= Lorenzo Frana =

Italian priest

Lorenzo Frana, also known as Renzo Frana, (13 October 1926 – 7 November 2005) was an Italian priest of the Catholic Church who was the Permanent Observer of the Holy See to UNESCO from 1975 to 2002

==Biography==
Lorenzo Frana was born in Gandino (Bergamo), Italy. He attended a technical school and earned a diploma as an expert dyer. After being ordained a priest, in order to prepare for a diplomatic career, he entered the Pontifical Ecclesiastical Academy in 1959. His early assignments as a member of the diplomatic service of the Holy See included stints as auditor in Great Britain and as chargé d’affaires in the United States.

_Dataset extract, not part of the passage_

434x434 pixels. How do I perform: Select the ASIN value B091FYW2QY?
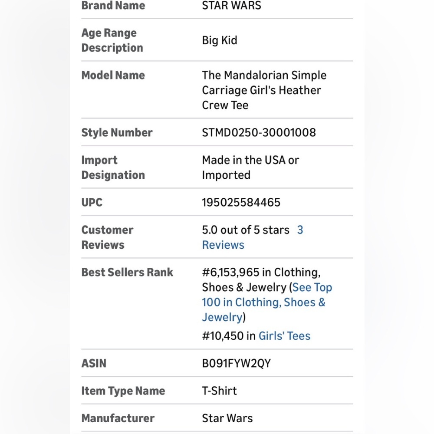coord(237,363)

In 1975 Pope Paul VI named him Permanent Observer of the Holy See to UNESCO. (Note: Though one Vatican document refers to him as "Archbishop Lorenzo Frana", there is no evidence he was ever appointed or consecrated a bishop. Other sources that would have noted that fact if true do not.) Throughout his tenure in that position he invited a variety of Church prelates to head the Holy See's delegation to UNESCO's annual meeting, either an Apostolic Nuncio, an official of the Secretariat of State, or a senior official of the Roman Curia. Frana allowed himself to take this role only once. In anticipation of his retirement the next year, he delivered the Holy See's principal address to a UNESCO meeting in October 2001. His tenure as Permanent Observer ended with the appointment of his successor on 11 May 2002. (Note: The day before naming Frana's successor, Pope John Paul II greeted Frana by his title and thanked him for his years of service in an address to an association of lay Catholics that supported the Church's engagement with the organization.)

He retired to Gandino where he died in a retirement home on 7 November 2005, at the age of 79.

Frana was an expert on sacred art. He organized an exhibit for UNESCO of crèche figures and then used it as the basis for a museum established in his home town in 1989: il Museo del presepio in Gandino.